* About this task *
Where in the data below does the word "button" appear? Copy every line that has it.

* Material to process *
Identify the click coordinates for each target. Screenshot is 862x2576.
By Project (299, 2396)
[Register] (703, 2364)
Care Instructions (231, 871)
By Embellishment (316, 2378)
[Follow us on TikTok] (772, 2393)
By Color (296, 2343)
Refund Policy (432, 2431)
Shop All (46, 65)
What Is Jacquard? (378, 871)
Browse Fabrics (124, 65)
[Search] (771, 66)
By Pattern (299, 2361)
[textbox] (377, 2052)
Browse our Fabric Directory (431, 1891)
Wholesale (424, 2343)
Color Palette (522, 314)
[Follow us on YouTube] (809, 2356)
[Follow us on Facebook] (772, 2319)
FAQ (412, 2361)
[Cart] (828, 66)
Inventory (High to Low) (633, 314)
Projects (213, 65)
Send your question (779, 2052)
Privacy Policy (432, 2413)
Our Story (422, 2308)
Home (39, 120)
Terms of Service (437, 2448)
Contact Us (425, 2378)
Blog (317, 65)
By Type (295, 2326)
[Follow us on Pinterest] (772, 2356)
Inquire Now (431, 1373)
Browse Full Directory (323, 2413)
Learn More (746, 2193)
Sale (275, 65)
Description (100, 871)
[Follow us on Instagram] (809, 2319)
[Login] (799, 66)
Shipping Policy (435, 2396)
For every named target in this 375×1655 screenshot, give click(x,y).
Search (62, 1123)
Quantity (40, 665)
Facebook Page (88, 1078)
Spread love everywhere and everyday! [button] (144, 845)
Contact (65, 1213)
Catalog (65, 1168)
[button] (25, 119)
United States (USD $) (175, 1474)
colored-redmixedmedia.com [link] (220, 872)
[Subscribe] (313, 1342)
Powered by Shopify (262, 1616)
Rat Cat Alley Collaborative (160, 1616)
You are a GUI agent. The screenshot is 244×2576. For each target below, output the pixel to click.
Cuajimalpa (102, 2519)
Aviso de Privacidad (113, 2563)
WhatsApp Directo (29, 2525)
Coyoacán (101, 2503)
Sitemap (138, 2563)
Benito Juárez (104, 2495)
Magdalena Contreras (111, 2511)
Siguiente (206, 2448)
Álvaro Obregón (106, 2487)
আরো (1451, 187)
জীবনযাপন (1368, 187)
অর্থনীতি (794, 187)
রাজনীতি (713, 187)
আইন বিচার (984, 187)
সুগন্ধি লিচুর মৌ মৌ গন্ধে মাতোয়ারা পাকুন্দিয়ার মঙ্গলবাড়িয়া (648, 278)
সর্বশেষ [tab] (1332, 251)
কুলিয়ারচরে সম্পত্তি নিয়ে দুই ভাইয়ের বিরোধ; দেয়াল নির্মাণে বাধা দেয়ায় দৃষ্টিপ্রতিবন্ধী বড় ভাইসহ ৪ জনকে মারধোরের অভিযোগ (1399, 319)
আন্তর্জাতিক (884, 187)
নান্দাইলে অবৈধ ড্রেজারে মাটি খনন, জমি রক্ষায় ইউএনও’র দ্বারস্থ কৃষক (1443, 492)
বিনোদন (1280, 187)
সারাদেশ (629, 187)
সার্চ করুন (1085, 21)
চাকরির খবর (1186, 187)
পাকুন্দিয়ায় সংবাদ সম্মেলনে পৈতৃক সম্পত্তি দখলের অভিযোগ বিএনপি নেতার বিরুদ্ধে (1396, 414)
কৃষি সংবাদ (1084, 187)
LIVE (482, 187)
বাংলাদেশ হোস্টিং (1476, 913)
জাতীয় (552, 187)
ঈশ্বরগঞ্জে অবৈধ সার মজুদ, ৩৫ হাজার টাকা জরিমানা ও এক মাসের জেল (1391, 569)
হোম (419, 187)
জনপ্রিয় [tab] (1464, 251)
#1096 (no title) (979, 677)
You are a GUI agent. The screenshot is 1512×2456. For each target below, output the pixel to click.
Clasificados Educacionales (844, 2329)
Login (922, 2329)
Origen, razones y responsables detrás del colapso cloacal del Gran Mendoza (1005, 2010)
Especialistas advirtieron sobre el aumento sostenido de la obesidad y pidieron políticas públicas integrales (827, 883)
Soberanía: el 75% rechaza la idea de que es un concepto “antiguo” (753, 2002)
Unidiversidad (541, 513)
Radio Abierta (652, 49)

* Expected output *
Spread love everywhere and everyday! [button] (144, 845)
[button] (25, 119)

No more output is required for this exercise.